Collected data

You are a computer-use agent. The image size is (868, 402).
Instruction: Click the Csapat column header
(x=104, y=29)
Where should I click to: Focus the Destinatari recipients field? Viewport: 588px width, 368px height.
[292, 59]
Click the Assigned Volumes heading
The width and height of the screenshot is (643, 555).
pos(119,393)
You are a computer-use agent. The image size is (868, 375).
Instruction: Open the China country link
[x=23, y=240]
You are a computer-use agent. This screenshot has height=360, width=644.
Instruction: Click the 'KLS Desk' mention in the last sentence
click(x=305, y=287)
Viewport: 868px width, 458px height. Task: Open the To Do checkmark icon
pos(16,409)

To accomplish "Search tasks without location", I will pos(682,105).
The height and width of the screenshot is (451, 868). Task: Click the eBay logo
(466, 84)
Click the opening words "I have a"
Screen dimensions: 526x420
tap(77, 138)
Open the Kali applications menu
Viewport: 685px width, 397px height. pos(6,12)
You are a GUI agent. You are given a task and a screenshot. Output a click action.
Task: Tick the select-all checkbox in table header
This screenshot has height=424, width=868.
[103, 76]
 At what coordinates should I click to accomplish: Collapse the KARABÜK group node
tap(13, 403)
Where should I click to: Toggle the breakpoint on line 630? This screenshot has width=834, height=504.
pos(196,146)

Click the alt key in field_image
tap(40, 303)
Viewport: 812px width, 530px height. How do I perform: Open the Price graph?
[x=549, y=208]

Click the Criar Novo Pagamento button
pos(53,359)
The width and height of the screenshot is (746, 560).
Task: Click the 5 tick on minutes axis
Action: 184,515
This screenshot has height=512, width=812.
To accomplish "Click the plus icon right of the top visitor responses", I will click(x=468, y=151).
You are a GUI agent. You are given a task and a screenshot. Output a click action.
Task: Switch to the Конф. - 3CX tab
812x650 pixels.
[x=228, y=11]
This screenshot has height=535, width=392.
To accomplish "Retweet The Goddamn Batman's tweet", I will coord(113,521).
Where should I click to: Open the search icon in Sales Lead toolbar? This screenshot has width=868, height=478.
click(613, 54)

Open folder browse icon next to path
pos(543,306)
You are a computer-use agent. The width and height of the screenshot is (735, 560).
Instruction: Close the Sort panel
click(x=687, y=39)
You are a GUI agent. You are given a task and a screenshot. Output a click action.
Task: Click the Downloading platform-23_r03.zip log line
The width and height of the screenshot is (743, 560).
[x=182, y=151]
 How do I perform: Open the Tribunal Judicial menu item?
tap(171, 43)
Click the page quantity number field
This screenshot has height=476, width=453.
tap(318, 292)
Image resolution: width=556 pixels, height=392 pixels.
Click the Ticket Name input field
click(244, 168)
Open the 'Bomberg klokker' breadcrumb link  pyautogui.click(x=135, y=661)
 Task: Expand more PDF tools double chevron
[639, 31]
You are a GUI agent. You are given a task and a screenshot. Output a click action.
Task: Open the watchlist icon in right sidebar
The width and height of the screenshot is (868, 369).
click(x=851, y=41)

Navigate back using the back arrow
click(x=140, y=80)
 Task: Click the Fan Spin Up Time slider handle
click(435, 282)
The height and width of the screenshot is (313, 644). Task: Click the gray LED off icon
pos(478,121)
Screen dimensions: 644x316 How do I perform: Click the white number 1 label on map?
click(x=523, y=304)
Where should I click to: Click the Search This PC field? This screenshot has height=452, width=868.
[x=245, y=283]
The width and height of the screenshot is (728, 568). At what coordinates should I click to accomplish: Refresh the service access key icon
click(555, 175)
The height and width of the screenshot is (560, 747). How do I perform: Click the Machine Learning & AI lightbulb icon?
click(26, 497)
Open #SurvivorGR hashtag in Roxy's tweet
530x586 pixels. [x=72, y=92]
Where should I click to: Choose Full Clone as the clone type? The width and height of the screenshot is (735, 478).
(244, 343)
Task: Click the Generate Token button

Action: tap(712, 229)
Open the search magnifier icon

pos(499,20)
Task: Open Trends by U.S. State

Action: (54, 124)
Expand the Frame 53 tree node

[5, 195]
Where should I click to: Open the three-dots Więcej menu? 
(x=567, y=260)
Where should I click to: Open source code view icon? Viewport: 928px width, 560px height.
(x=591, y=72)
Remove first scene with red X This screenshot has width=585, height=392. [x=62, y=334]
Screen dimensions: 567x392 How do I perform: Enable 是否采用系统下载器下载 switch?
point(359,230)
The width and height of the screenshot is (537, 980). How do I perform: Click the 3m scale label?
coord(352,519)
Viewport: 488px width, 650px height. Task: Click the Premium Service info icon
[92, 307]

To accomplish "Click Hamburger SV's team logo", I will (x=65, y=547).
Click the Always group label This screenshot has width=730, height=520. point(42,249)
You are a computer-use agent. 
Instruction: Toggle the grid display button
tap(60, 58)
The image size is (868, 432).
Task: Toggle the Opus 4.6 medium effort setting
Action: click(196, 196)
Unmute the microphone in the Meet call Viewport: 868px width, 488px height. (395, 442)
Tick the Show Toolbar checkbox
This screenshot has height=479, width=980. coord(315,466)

■ Exercise brief: Copy all lines from the data that hold the word "right".

■ Completed exercise:
To accomplish "Click the plus icon right of the top visitor responses", I will click(x=468, y=151).
Task: Open the watchlist icon in right sidebar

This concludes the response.